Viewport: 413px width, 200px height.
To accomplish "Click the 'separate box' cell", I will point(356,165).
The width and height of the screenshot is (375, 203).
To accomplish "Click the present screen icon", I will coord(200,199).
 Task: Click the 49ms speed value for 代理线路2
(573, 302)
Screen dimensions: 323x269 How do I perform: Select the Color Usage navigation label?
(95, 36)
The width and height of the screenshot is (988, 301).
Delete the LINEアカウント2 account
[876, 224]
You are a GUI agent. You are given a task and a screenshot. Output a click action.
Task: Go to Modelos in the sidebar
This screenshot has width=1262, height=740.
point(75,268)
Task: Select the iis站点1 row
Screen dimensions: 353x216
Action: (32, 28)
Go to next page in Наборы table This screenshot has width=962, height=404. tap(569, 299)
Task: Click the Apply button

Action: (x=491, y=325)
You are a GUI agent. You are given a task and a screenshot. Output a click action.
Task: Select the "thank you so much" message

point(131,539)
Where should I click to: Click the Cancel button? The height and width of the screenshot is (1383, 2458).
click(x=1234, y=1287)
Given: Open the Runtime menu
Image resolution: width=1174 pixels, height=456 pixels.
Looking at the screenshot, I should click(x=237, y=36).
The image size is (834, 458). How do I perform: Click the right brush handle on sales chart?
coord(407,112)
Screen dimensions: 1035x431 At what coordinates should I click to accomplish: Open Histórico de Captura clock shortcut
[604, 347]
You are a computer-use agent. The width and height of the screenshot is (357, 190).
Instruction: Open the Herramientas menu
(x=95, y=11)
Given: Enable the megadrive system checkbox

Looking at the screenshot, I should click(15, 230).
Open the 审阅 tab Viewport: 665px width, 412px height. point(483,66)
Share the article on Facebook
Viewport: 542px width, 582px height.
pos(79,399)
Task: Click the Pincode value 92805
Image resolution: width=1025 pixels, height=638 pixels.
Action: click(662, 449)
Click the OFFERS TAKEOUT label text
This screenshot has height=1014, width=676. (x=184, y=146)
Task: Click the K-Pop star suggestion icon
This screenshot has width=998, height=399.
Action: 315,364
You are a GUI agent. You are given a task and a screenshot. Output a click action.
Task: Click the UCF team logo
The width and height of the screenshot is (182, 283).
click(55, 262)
=-=-=
• WORK REQUIRED
Please return all of the entries exactly as they were given.

• RESULT OF THIS EXERCISE
Viewport: 413px width, 200px height.
To accomplish "Click the 'separate box' cell", I will point(356,165).
The width and height of the screenshot is (375, 203).
To accomplish "Click the present screen icon", I will coord(200,199).
 Task: Click the 49ms speed value for 代理线路2
(573, 302)
Screen dimensions: 323x269 How do I perform: Select the Color Usage navigation label?
(95, 36)
The width and height of the screenshot is (988, 301).
Delete the LINEアカウント2 account
[876, 224]
You are a GUI agent. You are given a task and a screenshot. Output a click action.
Task: Go to Modelos in the sidebar
This screenshot has width=1262, height=740.
point(75,268)
Task: Select the iis站点1 row
Screen dimensions: 353x216
Action: (32, 28)
Go to next page in Наборы table This screenshot has width=962, height=404. tap(569, 299)
Task: Click the Apply button

Action: (x=491, y=325)
You are a GUI agent. You are given a task and a screenshot. Output a click action.
Task: Select the "thank you so much" message

point(131,539)
Where should I click to: Click the Cancel button? The height and width of the screenshot is (1383, 2458).
click(x=1234, y=1287)
Given: Open the Runtime menu
Image resolution: width=1174 pixels, height=456 pixels.
Looking at the screenshot, I should click(x=237, y=36).
The image size is (834, 458). How do I perform: Click the right brush handle on sales chart?
coord(407,112)
Screen dimensions: 1035x431 At what coordinates should I click to accomplish: Open Histórico de Captura clock shortcut
[604, 347]
You are a computer-use agent. The width and height of the screenshot is (357, 190).
Instruction: Open the Herramientas menu
(x=95, y=11)
Given: Enable the megadrive system checkbox

Looking at the screenshot, I should click(15, 230).
Open the 审阅 tab Viewport: 665px width, 412px height. point(483,66)
Share the article on Facebook
Viewport: 542px width, 582px height.
pos(79,399)
Task: Click the Pincode value 92805
Image resolution: width=1025 pixels, height=638 pixels.
Action: click(662, 449)
Click the OFFERS TAKEOUT label text
This screenshot has height=1014, width=676. (x=184, y=146)
Task: Click the K-Pop star suggestion icon
This screenshot has width=998, height=399.
Action: 315,364
You are a GUI agent. You are given a task and a screenshot. Output a click action.
Task: Click the UCF team logo
The width and height of the screenshot is (182, 283).
click(55, 262)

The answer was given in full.